**RECORDS FOR THIS TASK:**
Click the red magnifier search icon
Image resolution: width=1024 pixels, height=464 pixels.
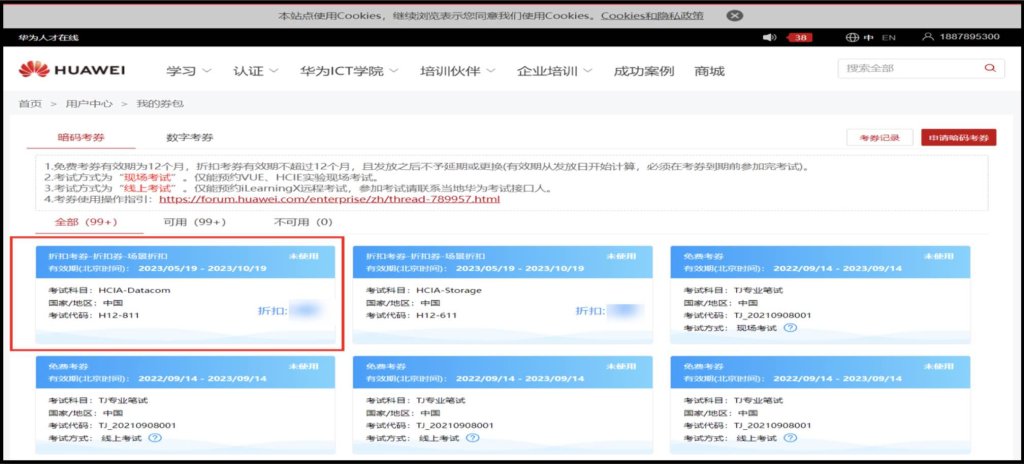pyautogui.click(x=989, y=68)
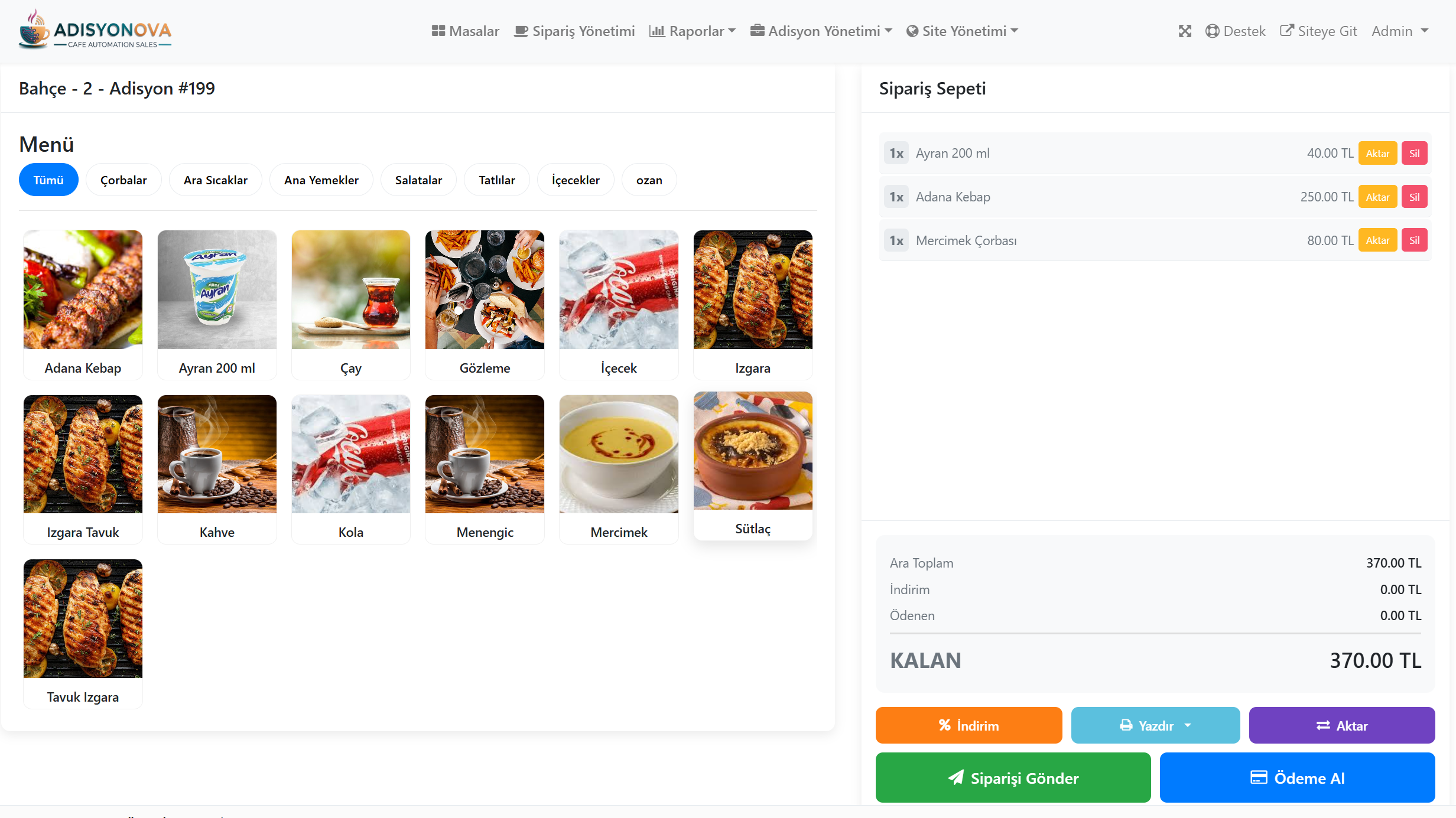
Task: Click the Adisyonova logo
Action: pyautogui.click(x=95, y=30)
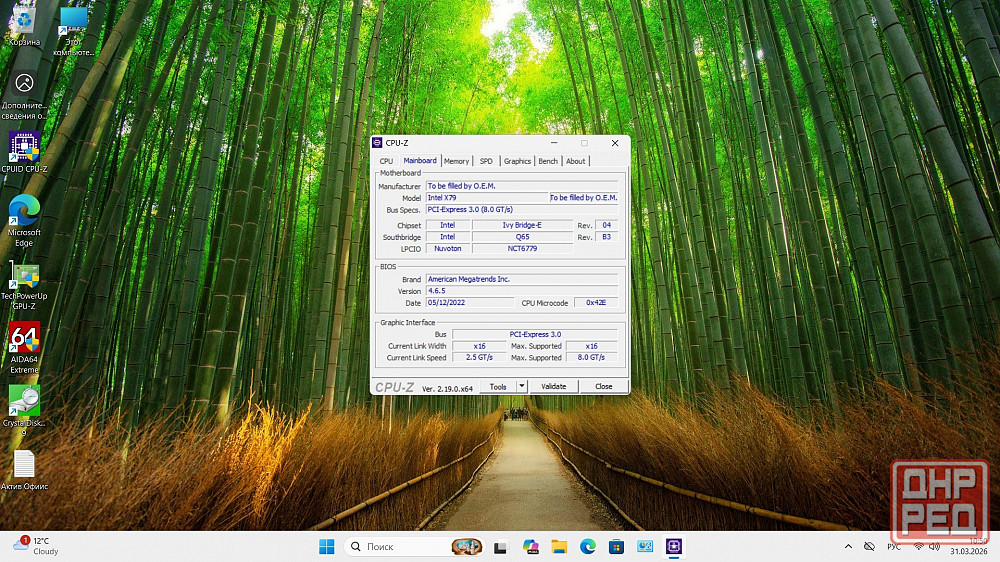Image resolution: width=1000 pixels, height=562 pixels.
Task: Open Microsoft Store from the taskbar
Action: coord(617,546)
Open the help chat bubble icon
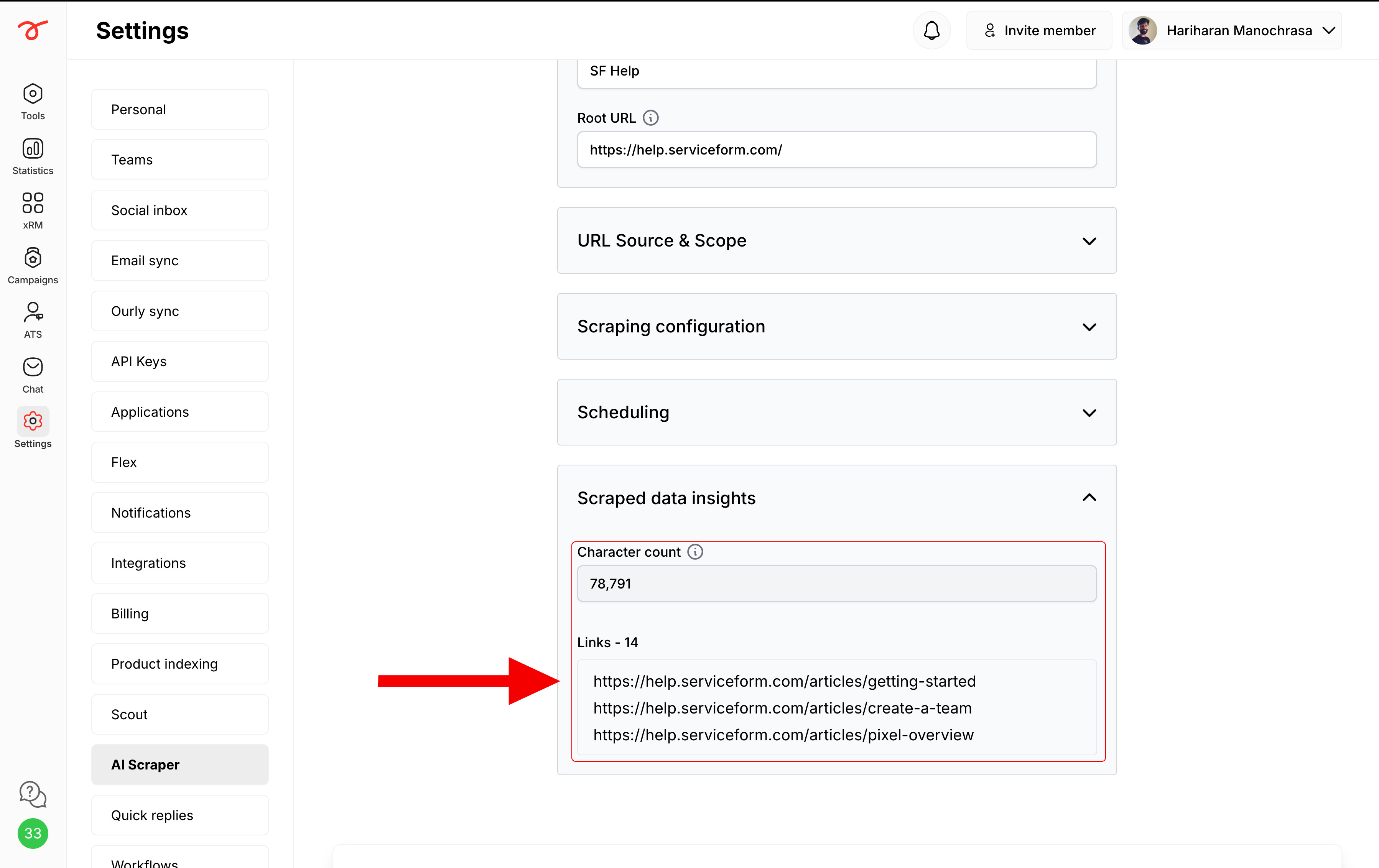This screenshot has width=1379, height=868. point(33,794)
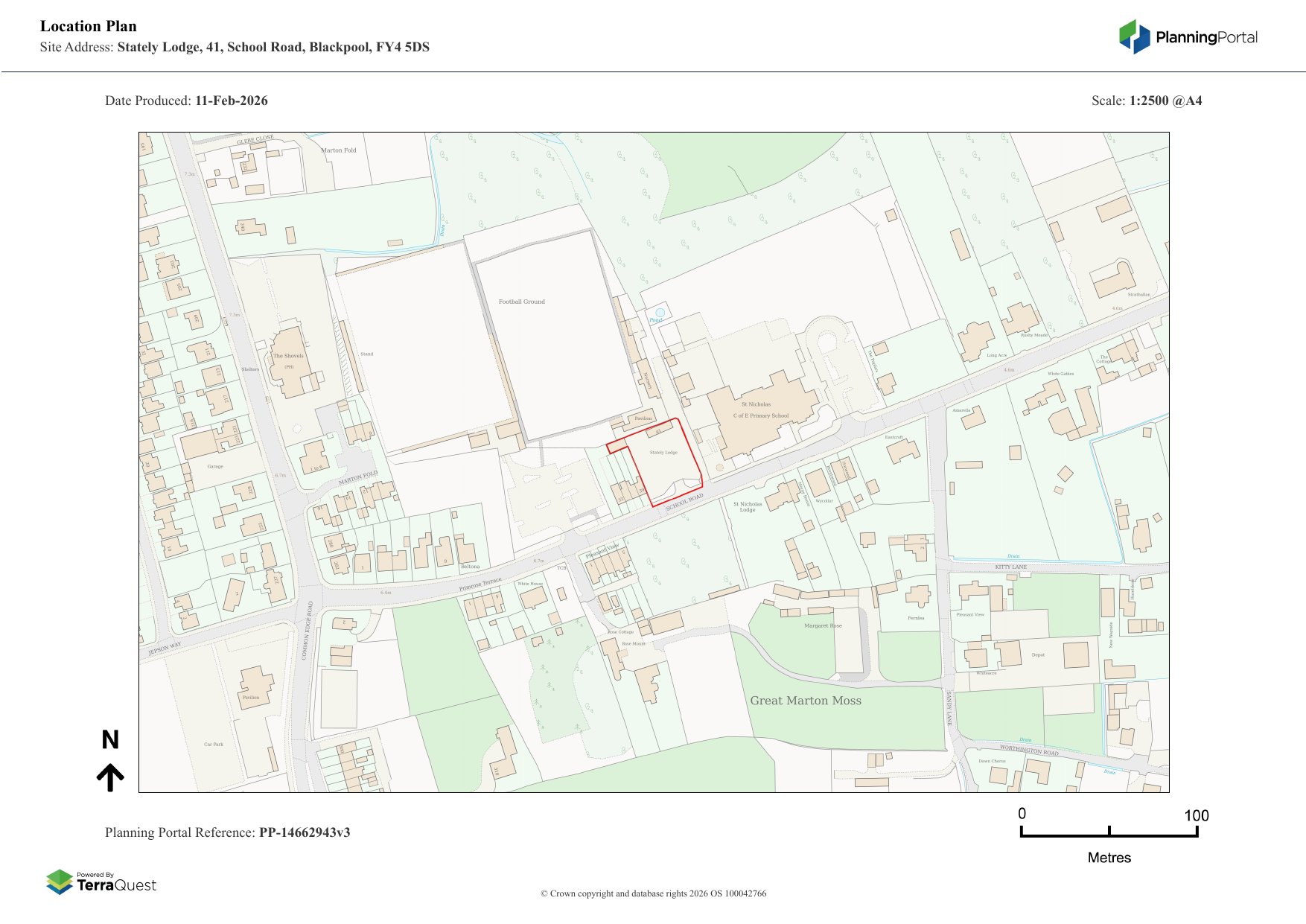This screenshot has height=924, width=1306.
Task: Click the blue Pond symbol on map
Action: coord(660,313)
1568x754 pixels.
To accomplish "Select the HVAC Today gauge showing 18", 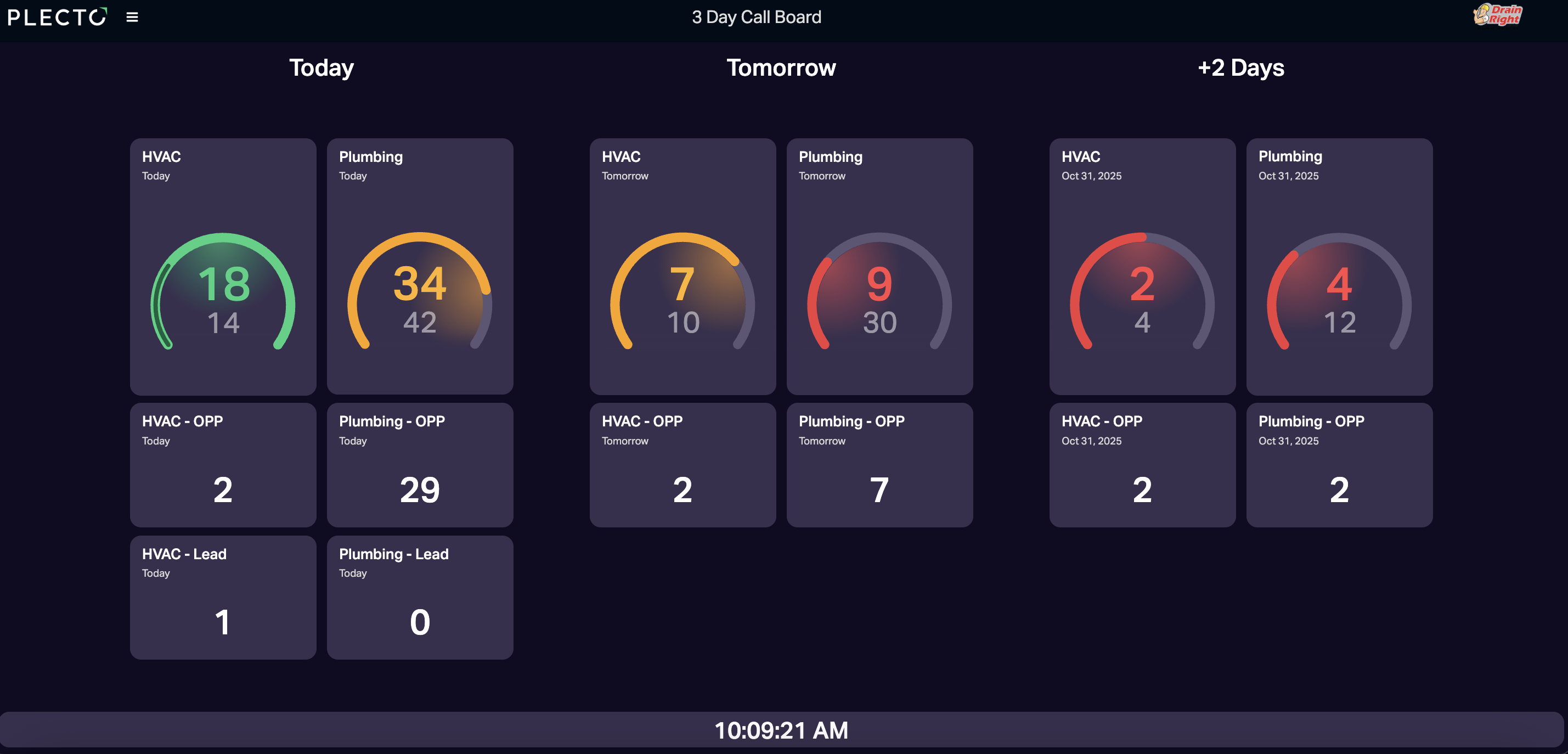I will [x=223, y=267].
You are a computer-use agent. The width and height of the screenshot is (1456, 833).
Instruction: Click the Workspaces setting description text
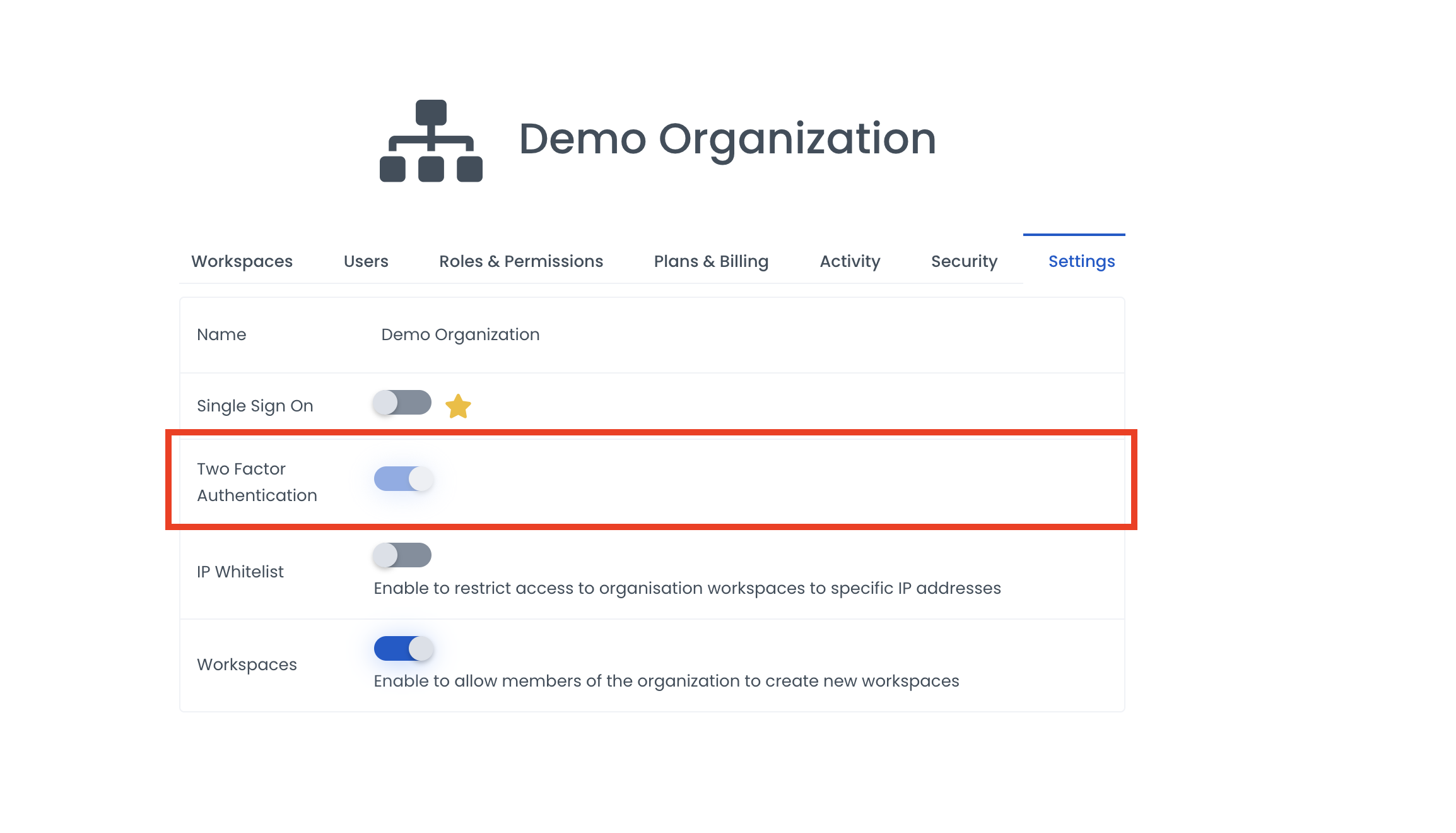(666, 681)
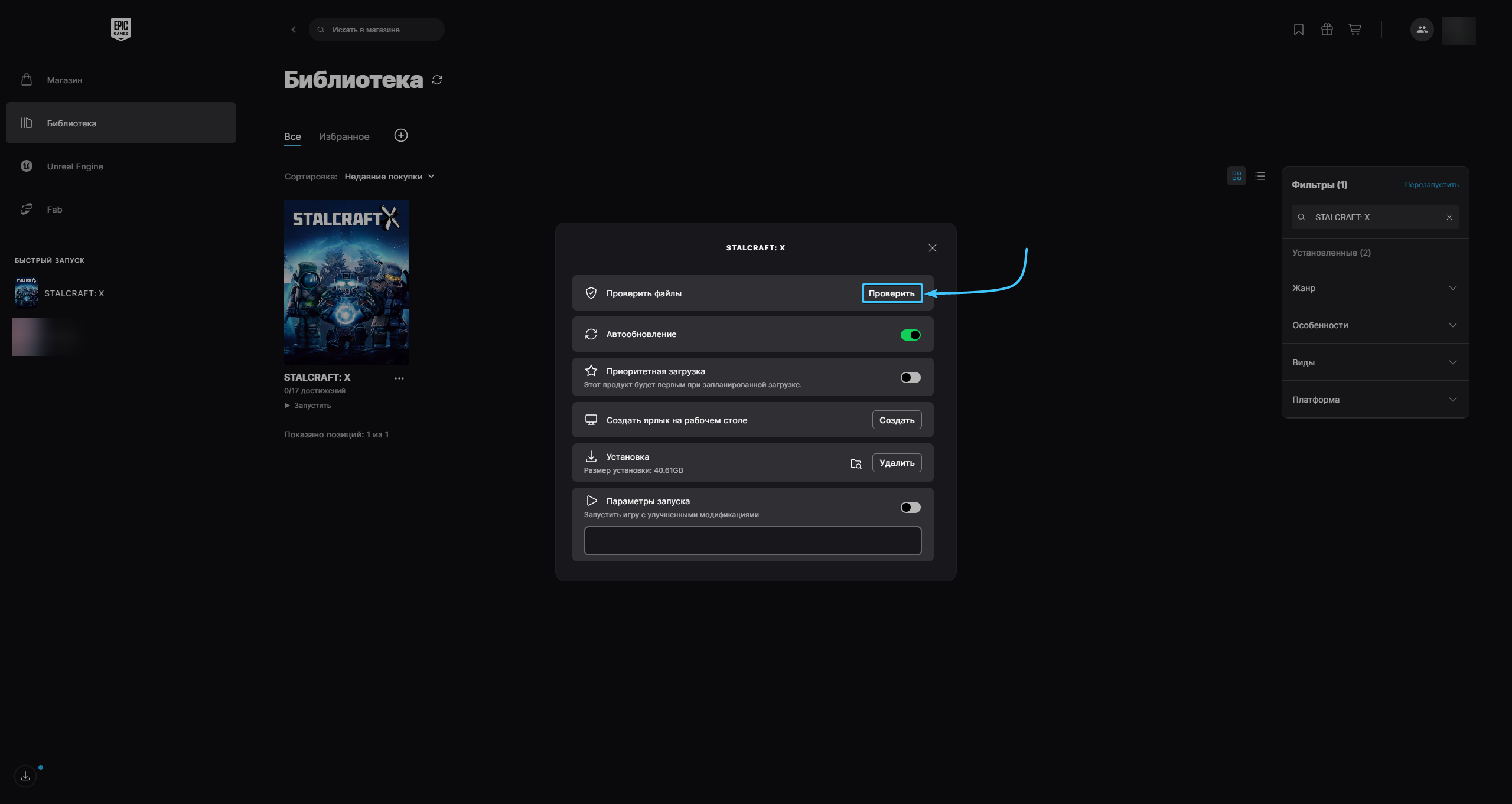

**EXERCISE:** Duplicate the records word for word, starting at the line that contains "You are a computer-use" and continuing through the end of the records. Omit the pictures.

**CORRECT RESULT:**
You are a computer-use agent. The width and height of the screenshot is (1456, 833).
Instruction: Click the Workspaces setting description text
(666, 681)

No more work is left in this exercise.